$Z$-transform of floor($\frac{n}{5}$)

Question

I found problem about floor array that I can't solve. Find Z transform of f(n) = floor(n/5). I tried writing this array and for n from 1 to infinity, I got n/5 = 1/5 + 2/5 + 3/5 + 4/5 + 5/5 + 6/5... Now, taking floor for these numbers floor(n/5) = 0 + 0 + 0 + 0 + 0 + 1 + 1.. +2 +2... +3... This means that for n>0 my array can be rewritten as floor(n/5) = 5n.
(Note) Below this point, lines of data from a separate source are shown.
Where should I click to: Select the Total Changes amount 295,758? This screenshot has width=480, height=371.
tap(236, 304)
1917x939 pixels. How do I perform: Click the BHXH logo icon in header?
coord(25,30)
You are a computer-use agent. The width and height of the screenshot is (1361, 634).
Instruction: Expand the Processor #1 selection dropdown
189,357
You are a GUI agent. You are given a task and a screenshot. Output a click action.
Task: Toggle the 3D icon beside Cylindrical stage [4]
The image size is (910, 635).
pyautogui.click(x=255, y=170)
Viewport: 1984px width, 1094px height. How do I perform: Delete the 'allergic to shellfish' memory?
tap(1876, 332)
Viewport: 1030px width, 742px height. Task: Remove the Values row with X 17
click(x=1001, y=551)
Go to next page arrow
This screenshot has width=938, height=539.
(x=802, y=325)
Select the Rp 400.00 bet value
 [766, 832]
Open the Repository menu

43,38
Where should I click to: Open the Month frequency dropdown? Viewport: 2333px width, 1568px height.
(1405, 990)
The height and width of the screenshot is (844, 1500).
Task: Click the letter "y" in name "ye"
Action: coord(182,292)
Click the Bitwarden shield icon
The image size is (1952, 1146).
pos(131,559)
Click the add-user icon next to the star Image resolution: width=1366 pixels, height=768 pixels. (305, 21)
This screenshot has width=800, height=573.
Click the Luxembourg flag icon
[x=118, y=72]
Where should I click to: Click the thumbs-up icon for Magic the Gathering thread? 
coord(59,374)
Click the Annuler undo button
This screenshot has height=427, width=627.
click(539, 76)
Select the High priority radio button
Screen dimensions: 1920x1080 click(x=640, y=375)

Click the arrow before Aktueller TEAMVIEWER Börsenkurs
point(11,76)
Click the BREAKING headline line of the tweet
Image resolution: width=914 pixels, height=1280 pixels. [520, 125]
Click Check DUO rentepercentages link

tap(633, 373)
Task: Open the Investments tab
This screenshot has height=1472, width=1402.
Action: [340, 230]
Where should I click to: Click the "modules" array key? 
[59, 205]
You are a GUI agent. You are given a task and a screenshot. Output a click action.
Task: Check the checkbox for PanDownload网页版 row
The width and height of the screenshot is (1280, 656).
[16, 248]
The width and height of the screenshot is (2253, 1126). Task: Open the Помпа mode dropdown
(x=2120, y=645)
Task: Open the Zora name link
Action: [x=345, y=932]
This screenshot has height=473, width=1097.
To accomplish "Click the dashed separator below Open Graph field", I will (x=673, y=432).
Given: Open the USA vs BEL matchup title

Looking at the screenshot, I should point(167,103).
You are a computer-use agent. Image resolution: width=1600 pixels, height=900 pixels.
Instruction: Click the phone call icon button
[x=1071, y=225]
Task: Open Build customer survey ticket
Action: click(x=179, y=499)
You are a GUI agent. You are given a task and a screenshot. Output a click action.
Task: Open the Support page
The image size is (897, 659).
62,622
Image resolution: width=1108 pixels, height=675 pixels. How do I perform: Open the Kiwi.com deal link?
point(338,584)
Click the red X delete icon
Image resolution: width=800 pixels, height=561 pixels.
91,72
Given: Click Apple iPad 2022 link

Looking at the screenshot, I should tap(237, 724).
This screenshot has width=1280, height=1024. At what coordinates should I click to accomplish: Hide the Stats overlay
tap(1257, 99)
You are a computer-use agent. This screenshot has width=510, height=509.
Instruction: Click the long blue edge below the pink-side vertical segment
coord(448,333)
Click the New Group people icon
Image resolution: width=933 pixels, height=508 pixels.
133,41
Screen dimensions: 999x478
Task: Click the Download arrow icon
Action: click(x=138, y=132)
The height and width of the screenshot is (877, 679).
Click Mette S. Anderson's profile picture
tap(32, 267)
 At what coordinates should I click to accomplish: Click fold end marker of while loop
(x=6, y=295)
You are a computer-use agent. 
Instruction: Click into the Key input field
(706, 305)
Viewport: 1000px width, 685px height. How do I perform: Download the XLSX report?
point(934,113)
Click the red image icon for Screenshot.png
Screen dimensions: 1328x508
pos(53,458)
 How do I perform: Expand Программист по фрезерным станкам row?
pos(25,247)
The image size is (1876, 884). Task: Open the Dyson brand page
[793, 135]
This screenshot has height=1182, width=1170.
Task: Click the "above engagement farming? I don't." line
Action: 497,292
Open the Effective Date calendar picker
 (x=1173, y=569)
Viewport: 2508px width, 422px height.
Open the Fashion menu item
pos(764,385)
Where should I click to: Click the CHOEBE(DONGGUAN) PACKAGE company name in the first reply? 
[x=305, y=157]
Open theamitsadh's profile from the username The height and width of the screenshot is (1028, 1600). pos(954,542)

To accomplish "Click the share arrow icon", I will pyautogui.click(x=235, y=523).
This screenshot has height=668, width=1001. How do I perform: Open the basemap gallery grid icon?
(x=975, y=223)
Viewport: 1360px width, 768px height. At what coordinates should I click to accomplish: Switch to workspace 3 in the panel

I was wondering if this is right and if Z{floor(n/5)} = Z{5n}?

Answer 1

For $x[n]=\lfloor n/N\rfloor$ we have $N$ identical (but shifted) summations

$$X(z) = \sum_{k=0}^\infty k z^{-Nk} + \cdots + \sum_{k=0}^\infty k z^{-Nk-N+1}$$

$$= \frac{z^{-N}z^{-0}}{(1-z^{-N})^2} + \cdots + \frac{z^{-N}z^{-(N-1)}}{(1-z^{-N})^2} = \frac{z^{-N}}{(1-z^{-N})(1-z^{-1})}$$

which does not line up with your guess.